《醫妃難惹,王爺滾遠點》[醫妃難惹,王爺滾遠點] - 第十章

  看着獃頭鵝一般不躲不閃被噴了一身血的柳安,胡桃居然還俏皮的朝柳安吐了吐舌頭。然後,才有一刀斜斬向了另一人。

  那邊身為首領的一人,轉過了身,似不願見到書生血濺五步,對着走出來的兩人點了點頭,朝一邊的陳毅夫走了過去。但是,殺過百十人的他,對兵器入體的聲音是那麼的熟悉,就在一聲輕響傳出的瞬間,那扭過了頭,死死盯着那邊如一片蝴蝶輕盈飛舞的胡桃。看着自己弟兄軟軟的倒在地上,他彷彿是用勁全身的力氣嘶喊道:「殺了他們!」

  一名盜匪的死,徹底激怒了這夥人,一個個吶喊着,就要向柳安二人衝來。

  就在此時,正與胡桃交手的那人,突然停下了動作,以一個相當詭異的姿勢撞上了胡桃的兵刃,「噗」,又一朵血花在柳安的眼前綻放。

  隨着那人詭異的死去,剛剛還生龍活虎的眾人,似乎都受了詛咒一般,一個個翻着白眼,軟倒在了地上。

  從胡桃動手殺人,到眾人軟倒,說來話長,其實也就一瞬間的功夫。

  這邊被血水噴了一頭一臉的柳安,突然意識到了什麼,「嗚哇」一聲便也軟倒在了那裡,剛剛吃的一些小零嘴都吐了出來。

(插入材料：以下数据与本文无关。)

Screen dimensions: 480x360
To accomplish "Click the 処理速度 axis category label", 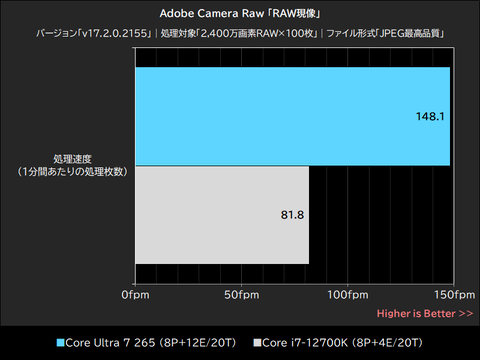I will click(x=72, y=159).
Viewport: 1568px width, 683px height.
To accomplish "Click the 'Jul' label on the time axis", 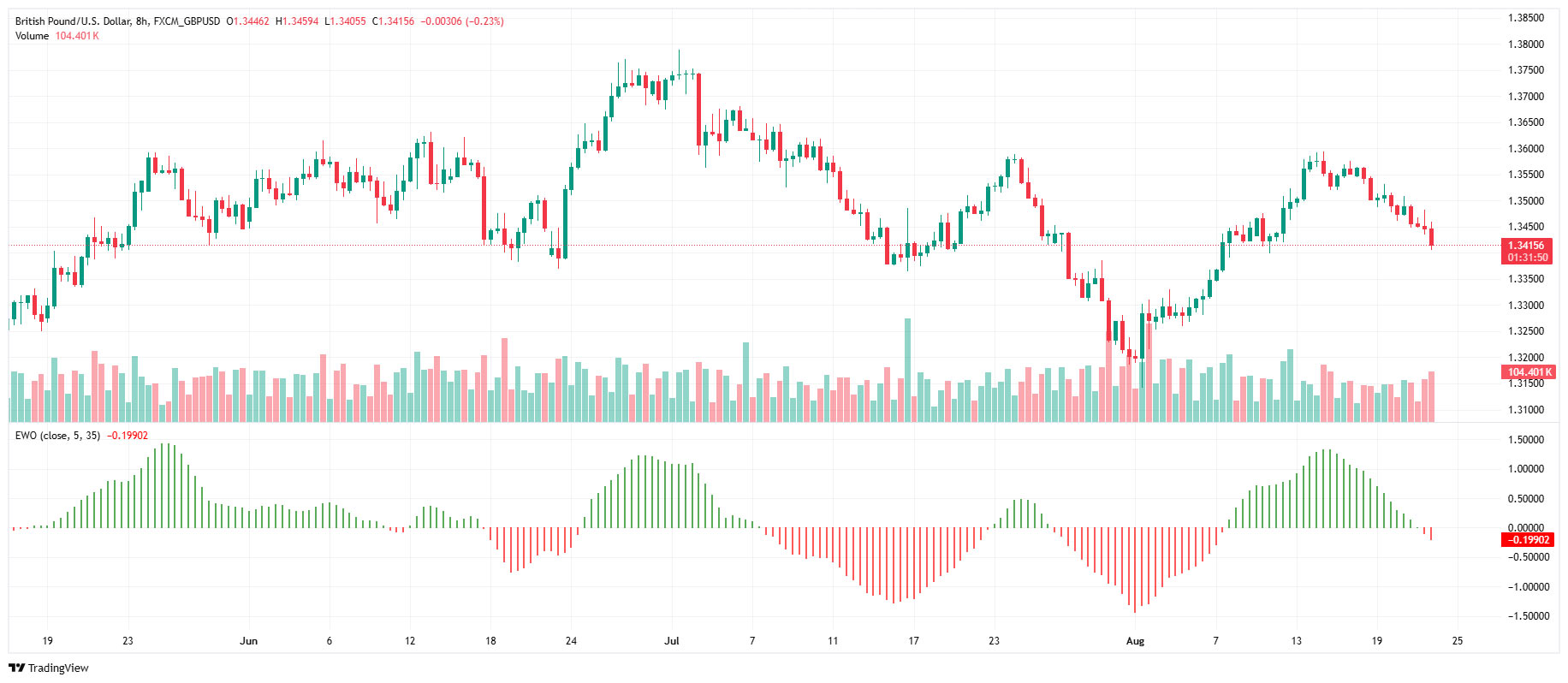I will [672, 641].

  看着柳安這樣,剛剛還如天神降世一般的胡桃瞬間慌了手腳,把兵刃一丟,趕緊跑來扶住了跪在地上的柳安,說道:「公子,你怎麼了?可是前次的傷又犯了?我就知道那姓鄭的靠不住,等咱們下次回去,本姑奶奶……」說到這,猛的住了一下嘴,慌忙改口道:「本姑娘一定要叫他好看,居然騙咱們說公子你的傷已經全好了……」

  都快把膽汁也要吐出來的柳安,聽着胡桃在跟前哇啦哇啦的說個不停,更是覺得有些頭暈目眩,費力的抬起一隻手,輕輕的按在了胡桃那一對如小鳥翅膀一般上下揮個不停的唇上。

  然後,世界終於安靜了。

  「啊……」獃獃立在一邊的「掌柜」見眾人莫名的倒下,大喊了一聲,似乎也沒了上前與胡桃對決的信心,丟了手裡的茶壺和大碗,帶着受傷的那人扭頭便衝出了門,跑遠了。

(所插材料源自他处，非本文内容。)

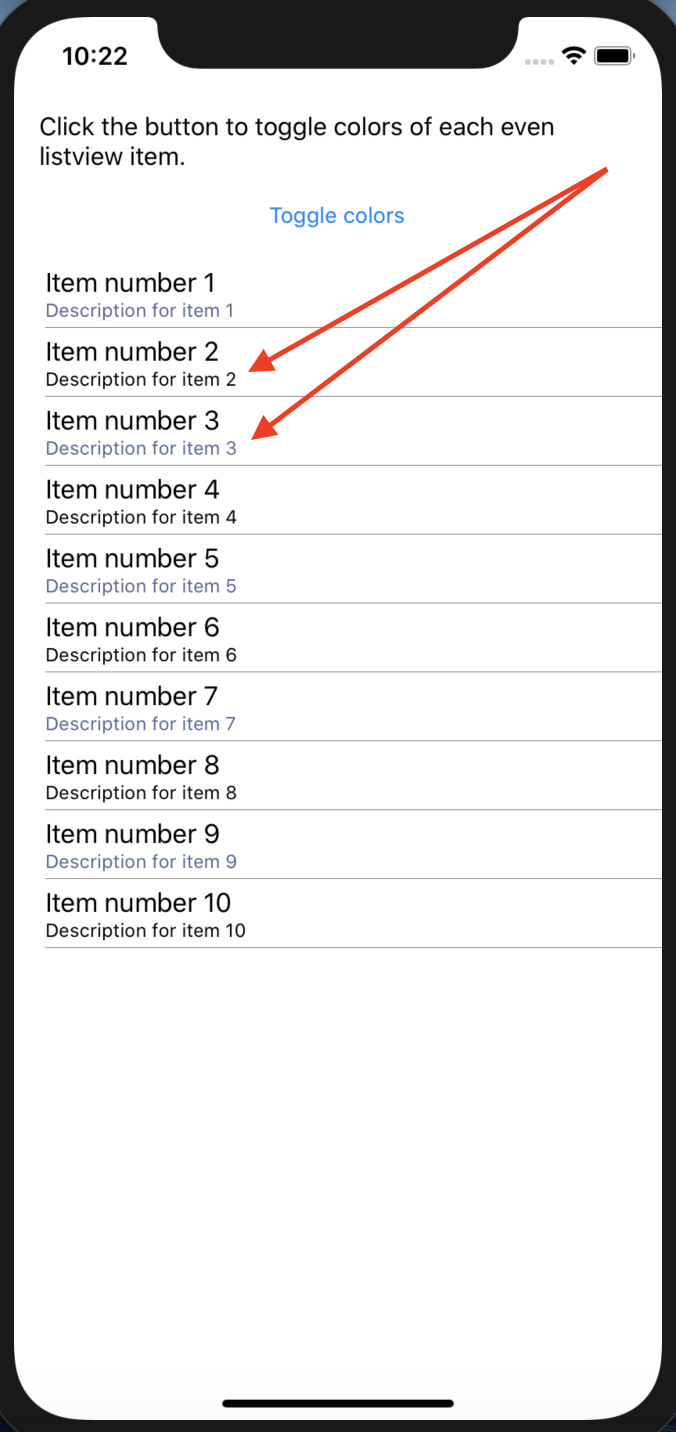This screenshot has height=1432, width=676.
Task: Tap Description for item 7
Action: pos(141,723)
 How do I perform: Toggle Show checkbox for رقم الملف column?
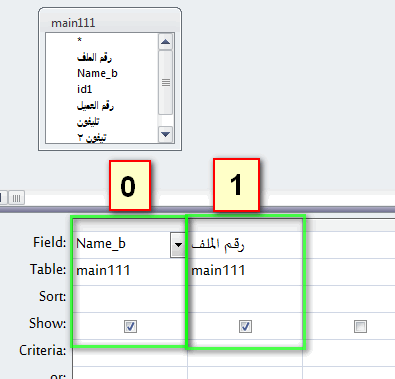pos(245,326)
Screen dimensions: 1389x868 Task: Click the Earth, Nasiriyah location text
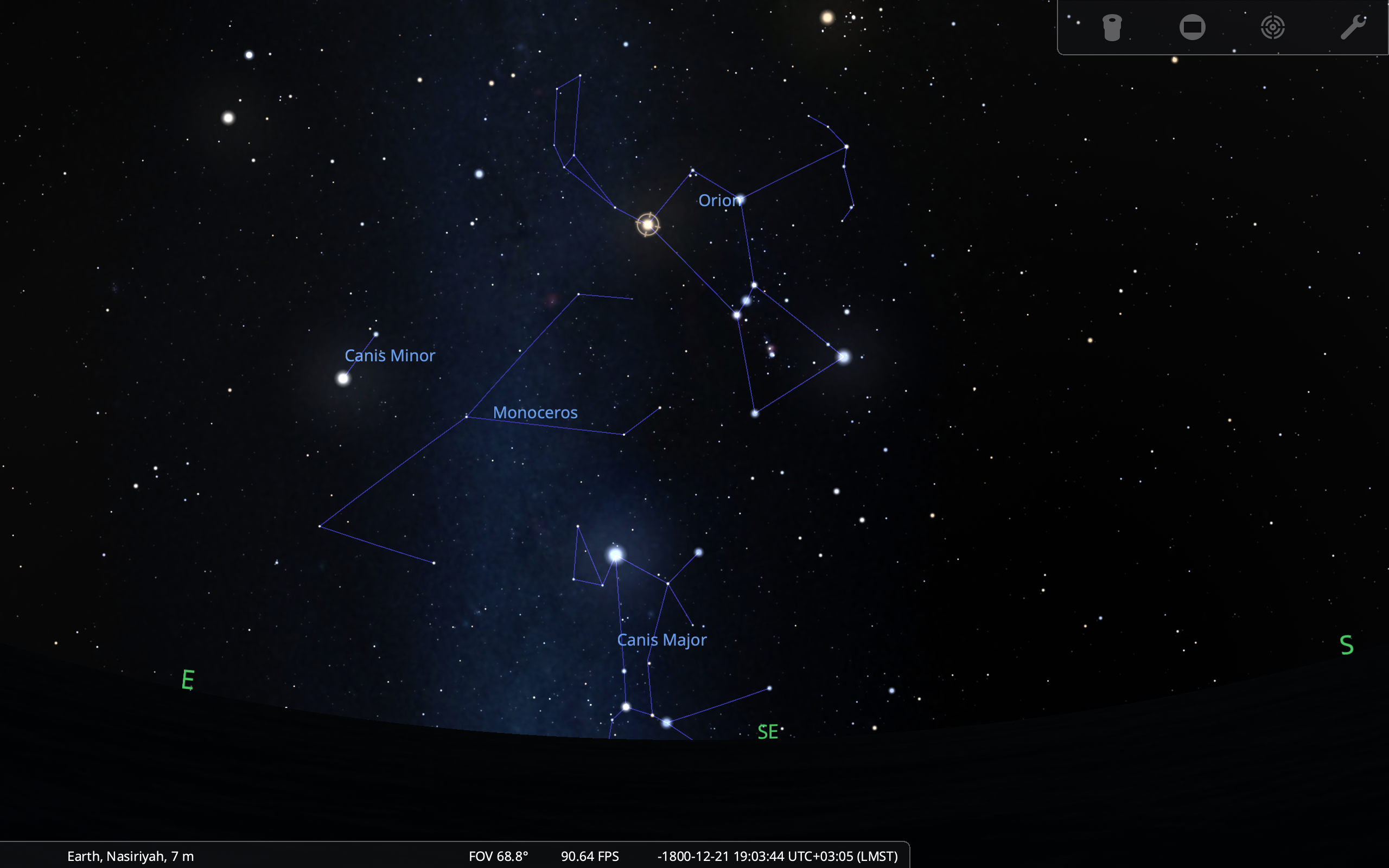pyautogui.click(x=130, y=856)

  嘴唇貼着柳安的手指,歪着頭奇怪的看着那人沖了出去之後,胡桃才似乎想起了什麼,趕忙躲開了柳安的手指,從地上跳起來就要去追那人,輕點地面,一步躍出去挺遠。

  突然似乎想到了什麼,又躍了回來,臉色郝然的看着柳安,趕忙從地上把剛剛丟了兵刃撿起轉身就要去追。

  哭笑不得的柳安,趕忙說道:「別去了。」剛說完三個字,胃裡就又是一陣翻騰,趕緊閉上了嘴,平息了半響才算沒又吐出來。

  那邊的胡桃似乎是怕柳安笑話自己,兩手攥着刀柄,一隻腳在地上扭個不停。

  ……

  喝了幾口涼水,初次經歷這樣陣仗的柳安才算是緩過了一口氣。指揮着胡桃到後面找了繩子,將地上的幾人都綁結實了,這才過去看那邊地上半跪着的陳毅夫。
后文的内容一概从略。